この家でも何度かこんな会はしているので、慣れてはいるが、手があれば、助かる。
「ま、来たやつにやらせてもいいんで、まったりやりましょう。」
ビール飲みます?と聞くとぜひ、と笑顔が返ってきた。
サーバーの調子を見ながら、ビールを入れる。
おお、泡の具合もカンペキだ。
やっぱ、生だな。
「すごいですね。このおうち。」
「建築士にワガママ言って建ててもらったんですよ。今日、来ますよ。
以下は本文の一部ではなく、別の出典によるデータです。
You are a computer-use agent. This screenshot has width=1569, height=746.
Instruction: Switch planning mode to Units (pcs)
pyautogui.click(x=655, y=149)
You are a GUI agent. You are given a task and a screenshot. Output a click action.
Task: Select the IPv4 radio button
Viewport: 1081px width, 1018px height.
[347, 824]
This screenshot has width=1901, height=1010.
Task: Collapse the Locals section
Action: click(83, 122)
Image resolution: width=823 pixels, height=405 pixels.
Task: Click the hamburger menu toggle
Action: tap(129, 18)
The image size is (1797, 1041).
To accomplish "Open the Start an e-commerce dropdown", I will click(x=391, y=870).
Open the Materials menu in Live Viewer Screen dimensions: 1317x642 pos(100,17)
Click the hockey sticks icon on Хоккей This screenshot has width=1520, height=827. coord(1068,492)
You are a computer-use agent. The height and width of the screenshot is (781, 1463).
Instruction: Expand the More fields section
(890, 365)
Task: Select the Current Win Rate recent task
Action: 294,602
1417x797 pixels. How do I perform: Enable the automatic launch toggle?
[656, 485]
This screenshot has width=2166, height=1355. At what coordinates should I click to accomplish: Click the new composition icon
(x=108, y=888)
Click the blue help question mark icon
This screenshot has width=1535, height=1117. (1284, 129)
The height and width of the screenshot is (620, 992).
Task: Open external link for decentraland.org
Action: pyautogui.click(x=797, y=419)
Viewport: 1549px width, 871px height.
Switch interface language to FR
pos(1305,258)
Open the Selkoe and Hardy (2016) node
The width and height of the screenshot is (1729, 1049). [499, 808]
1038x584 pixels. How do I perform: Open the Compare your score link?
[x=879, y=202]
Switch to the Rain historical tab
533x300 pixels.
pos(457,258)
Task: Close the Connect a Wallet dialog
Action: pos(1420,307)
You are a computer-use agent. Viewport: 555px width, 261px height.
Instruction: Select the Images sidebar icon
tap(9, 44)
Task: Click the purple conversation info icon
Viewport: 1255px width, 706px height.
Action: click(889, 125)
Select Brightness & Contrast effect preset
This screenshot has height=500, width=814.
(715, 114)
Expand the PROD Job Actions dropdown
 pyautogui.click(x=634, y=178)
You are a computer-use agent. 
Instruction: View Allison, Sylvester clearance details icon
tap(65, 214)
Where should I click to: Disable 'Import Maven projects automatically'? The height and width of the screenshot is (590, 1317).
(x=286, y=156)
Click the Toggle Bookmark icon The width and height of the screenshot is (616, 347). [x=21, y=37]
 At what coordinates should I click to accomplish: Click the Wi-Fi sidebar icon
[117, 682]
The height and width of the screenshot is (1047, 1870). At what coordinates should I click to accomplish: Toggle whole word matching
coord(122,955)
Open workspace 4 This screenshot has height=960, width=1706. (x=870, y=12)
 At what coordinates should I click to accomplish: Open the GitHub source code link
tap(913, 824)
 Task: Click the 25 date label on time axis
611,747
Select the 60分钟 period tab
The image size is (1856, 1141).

その建築士。」
「へえ…。デッキとかすごくいいなあ。ここから通っているんですか?」
「いえ。ここからだと、仕事出来なくなっちゃうんで。」
成嶋は苦笑で返した。
「まあ、それもそうか。」
「仕事部屋を別途持っていて、普段はそっちに。」
「別宅ですか。」
それを言われると身も蓋もないんだが。
ふと、成嶋は冷静になる。
この、成田の落ち着きだ。建築士にワガママを言ったと言っても動じていないし、別宅と冷静に返して来る。
育ち、いんじゃね?
「成田さん、デパート勤務でしたっけ?何されてるか、聞いてもいいですか?」
「もちろん。今は紳士部という紳士服の販売の部署にいますよ。」
うちのオーダースーツはおススメです。と言われる。